What the task asks: Please copy out all of the material below word for word, line by line, with nothing changed, added, or left out.

>> BEGIN Records to process

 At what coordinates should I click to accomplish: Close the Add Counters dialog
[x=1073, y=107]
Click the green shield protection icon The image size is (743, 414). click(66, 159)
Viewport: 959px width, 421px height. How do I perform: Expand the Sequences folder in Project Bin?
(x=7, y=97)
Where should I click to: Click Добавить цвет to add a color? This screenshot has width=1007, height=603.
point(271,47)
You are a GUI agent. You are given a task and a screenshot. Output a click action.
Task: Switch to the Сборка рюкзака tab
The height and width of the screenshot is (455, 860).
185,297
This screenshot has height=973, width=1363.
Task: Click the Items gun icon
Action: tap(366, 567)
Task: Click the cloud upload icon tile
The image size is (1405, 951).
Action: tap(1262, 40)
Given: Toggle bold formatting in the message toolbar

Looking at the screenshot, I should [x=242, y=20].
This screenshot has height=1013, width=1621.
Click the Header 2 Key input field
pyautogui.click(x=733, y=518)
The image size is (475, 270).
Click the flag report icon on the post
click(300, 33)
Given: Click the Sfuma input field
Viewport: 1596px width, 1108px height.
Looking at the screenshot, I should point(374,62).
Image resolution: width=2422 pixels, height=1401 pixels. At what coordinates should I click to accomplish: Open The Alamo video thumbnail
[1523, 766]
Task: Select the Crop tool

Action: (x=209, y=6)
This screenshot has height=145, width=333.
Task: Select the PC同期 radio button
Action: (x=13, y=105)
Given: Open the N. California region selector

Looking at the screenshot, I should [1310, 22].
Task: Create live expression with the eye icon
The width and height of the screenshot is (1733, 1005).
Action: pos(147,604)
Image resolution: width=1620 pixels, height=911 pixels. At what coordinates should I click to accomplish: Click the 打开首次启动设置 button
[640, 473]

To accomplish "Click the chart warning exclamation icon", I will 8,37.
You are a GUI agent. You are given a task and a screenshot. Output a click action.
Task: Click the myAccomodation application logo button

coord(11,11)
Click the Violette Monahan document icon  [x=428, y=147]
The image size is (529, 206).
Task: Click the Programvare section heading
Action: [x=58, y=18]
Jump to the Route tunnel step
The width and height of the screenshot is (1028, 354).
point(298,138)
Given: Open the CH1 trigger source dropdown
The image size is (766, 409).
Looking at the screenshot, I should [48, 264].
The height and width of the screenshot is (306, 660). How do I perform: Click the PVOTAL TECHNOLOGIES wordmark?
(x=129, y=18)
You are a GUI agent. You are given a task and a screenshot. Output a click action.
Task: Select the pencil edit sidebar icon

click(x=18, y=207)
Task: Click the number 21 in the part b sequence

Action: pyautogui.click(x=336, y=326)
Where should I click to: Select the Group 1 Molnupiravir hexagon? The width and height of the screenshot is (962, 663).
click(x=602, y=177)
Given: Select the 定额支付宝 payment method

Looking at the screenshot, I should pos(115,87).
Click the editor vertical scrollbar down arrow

>> END Records to process

Reply to the task:
 At what coordinates should I click to accomplish: Close the Add Counters dialog
[x=1073, y=107]
Click the green shield protection icon The image size is (743, 414). click(66, 159)
Viewport: 959px width, 421px height. How do I perform: Expand the Sequences folder in Project Bin?
(x=7, y=97)
Where should I click to: Click Добавить цвет to add a color? This screenshot has width=1007, height=603.
point(271,47)
You are a GUI agent. You are given a task and a screenshot. Output a click action.
Task: Switch to the Сборка рюкзака tab
The height and width of the screenshot is (455, 860).
185,297
This screenshot has height=973, width=1363.
Task: Click the Items gun icon
Action: tap(366, 567)
Task: Click the cloud upload icon tile
The image size is (1405, 951).
Action: tap(1262, 40)
Given: Toggle bold formatting in the message toolbar

Looking at the screenshot, I should [x=242, y=20].
This screenshot has height=1013, width=1621.
Click the Header 2 Key input field
pyautogui.click(x=733, y=518)
The image size is (475, 270).
Click the flag report icon on the post
click(300, 33)
Given: Click the Sfuma input field
Viewport: 1596px width, 1108px height.
Looking at the screenshot, I should point(374,62).
Image resolution: width=2422 pixels, height=1401 pixels. At what coordinates should I click to accomplish: Open The Alamo video thumbnail
[1523, 766]
Task: Select the Crop tool

Action: (x=209, y=6)
This screenshot has height=145, width=333.
Task: Select the PC同期 radio button
Action: (x=13, y=105)
Given: Open the N. California region selector

Looking at the screenshot, I should [1310, 22].
Task: Create live expression with the eye icon
The width and height of the screenshot is (1733, 1005).
Action: pos(147,604)
Image resolution: width=1620 pixels, height=911 pixels. At what coordinates should I click to accomplish: Click the 打开首次启动设置 button
[640, 473]

To accomplish "Click the chart warning exclamation icon", I will 8,37.
You are a GUI agent. You are given a task and a screenshot. Output a click action.
Task: Click the myAccomodation application logo button

coord(11,11)
Click the Violette Monahan document icon  [x=428, y=147]
The image size is (529, 206).
Task: Click the Programvare section heading
Action: [x=58, y=18]
Jump to the Route tunnel step
The width and height of the screenshot is (1028, 354).
point(298,138)
Given: Open the CH1 trigger source dropdown
The image size is (766, 409).
Looking at the screenshot, I should [48, 264].
The height and width of the screenshot is (306, 660). How do I perform: Click the PVOTAL TECHNOLOGIES wordmark?
(x=129, y=18)
You are a GUI agent. You are given a task and a screenshot. Output a click action.
Task: Select the pencil edit sidebar icon

click(x=18, y=207)
Task: Click the number 21 in the part b sequence

Action: pyautogui.click(x=336, y=326)
Where should I click to: Select the Group 1 Molnupiravir hexagon? The width and height of the screenshot is (962, 663).
click(x=602, y=177)
Given: Select the 定额支付宝 payment method

Looking at the screenshot, I should pos(115,87).
Click the editor vertical scrollbar down arrow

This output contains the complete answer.